レインボーなは宣言をした那覇市の城間幹子市長(右)に、ピンクドット沖縄実行委員会からレインボーフラッグが贈られた=7月19日、那覇市・テンブス前広場

 10日の市議会12月定例会で、久場健護総務部長が古堅茂治氏(共産)の質問に答えた。市は今後の先進事例の調査のなかで、条例制定だけでなく、証明書を発行した場合、どのように医療機関や民間事業者に適用してもらうかなども合わせて検討する。議会で久場部長は「同性間のパートナーシップに関する施策についても、当事者や関係者の意見交換を交えながら進めていきたい」と述べた。

 7月にレインボーなは宣言を出して以降、市は市民を対象にした講座など、啓発に向けた各種事業を展開。

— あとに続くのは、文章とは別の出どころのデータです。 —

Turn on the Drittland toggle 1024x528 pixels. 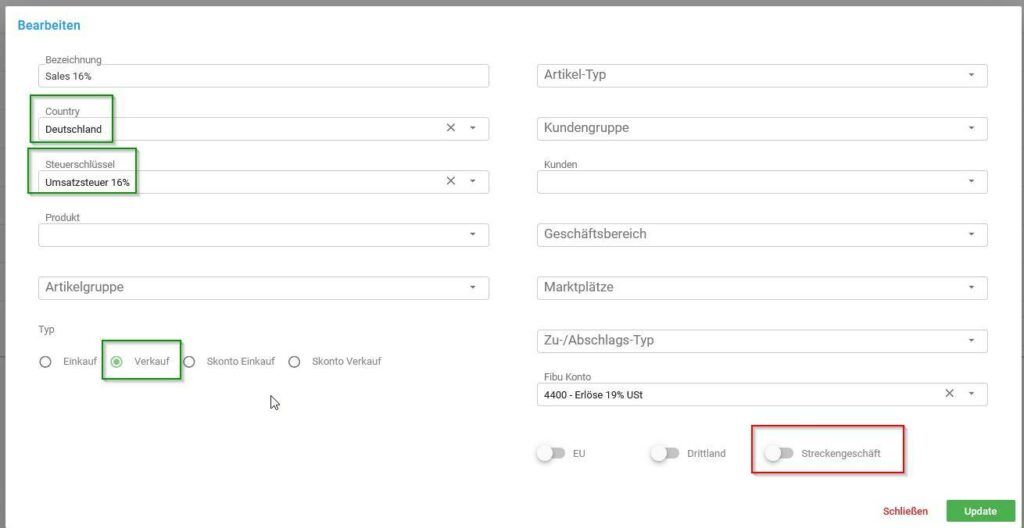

また、市職員向けにも研修会を開き、窓口での市民対応につなげる取り組みを進めている。市教育委員会でも次年度から教職員向けの研修を通して、学校現場でも性的マイノリティーへの理解を深めていく。

 東京都渋谷区では11月から同性カップルへのパートナーシップ証明書の交付を始めた。世田谷区も同月からパートナーシップ宣誓書を提出したカップルに受領証を発行、夫婦と同等の関係であると証明している。